Task details: Report each line from the records where the string "computer" turns up.

Dataset:
○ ○ ○

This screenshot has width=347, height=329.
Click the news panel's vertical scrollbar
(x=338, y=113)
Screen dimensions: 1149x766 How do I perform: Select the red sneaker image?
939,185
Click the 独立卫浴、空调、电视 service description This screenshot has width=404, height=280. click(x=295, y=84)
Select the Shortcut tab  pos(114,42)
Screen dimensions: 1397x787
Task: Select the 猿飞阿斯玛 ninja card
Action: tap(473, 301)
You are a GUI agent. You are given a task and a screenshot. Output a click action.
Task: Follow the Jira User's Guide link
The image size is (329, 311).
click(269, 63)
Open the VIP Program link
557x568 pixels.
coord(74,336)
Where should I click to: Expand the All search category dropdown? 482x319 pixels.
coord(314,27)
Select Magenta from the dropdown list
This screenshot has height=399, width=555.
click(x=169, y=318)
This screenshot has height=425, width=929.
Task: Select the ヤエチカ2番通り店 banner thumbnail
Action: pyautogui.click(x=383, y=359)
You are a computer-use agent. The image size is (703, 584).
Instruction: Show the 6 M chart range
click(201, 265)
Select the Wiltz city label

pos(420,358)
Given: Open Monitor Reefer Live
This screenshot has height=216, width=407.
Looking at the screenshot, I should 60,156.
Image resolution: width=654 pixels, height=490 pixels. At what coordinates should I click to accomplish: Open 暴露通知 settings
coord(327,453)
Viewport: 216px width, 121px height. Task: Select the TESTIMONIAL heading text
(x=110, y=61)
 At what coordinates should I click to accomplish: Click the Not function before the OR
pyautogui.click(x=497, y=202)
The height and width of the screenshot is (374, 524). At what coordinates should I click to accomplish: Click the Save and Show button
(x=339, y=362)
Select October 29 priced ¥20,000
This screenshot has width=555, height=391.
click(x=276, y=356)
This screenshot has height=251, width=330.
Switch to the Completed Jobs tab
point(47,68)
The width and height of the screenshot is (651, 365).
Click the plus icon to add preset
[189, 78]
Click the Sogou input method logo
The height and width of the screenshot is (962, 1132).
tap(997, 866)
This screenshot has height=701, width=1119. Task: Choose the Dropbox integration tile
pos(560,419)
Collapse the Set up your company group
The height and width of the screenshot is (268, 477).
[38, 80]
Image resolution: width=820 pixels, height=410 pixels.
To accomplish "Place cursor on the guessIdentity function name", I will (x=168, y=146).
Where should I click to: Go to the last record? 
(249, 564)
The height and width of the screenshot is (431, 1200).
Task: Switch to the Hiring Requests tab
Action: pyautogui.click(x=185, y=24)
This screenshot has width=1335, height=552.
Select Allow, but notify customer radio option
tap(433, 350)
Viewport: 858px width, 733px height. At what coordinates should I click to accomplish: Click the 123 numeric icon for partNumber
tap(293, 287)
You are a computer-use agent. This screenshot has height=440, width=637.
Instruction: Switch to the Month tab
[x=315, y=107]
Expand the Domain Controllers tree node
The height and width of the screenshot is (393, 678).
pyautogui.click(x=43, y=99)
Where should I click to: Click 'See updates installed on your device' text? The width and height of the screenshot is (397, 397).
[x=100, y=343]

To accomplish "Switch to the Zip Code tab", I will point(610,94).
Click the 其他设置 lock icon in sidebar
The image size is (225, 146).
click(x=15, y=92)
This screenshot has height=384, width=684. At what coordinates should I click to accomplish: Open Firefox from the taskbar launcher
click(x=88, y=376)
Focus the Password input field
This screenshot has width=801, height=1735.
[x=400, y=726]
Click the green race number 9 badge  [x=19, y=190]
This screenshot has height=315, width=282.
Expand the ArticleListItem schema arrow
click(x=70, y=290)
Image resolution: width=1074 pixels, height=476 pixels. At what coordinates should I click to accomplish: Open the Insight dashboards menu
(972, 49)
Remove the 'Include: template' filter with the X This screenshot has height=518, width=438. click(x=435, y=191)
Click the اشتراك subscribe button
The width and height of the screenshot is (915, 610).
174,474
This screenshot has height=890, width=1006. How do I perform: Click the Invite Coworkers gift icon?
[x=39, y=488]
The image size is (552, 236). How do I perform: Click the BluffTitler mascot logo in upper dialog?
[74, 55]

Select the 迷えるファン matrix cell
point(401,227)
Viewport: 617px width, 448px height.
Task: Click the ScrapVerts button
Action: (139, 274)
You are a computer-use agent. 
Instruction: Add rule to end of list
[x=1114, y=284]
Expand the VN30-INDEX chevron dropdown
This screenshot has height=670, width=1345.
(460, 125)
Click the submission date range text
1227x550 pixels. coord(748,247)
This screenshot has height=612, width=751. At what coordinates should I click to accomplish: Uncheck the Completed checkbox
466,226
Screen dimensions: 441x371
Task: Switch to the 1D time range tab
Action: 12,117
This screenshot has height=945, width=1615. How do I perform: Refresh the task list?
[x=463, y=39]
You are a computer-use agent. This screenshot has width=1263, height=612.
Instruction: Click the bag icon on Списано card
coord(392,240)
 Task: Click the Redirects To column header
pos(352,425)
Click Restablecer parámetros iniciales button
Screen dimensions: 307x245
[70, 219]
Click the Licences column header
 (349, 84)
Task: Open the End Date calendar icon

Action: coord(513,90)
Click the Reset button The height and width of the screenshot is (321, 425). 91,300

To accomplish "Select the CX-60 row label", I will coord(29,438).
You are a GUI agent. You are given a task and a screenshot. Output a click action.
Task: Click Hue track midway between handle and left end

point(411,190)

○ ○ ○

Solved exercise:
You are a computer-use agent. The image size is (703, 584).
You are a computer-use agent. This screenshot has height=440, width=637.
You are a computer-use agent. 
You are a computer-use agent. This screenshot has width=1263, height=612.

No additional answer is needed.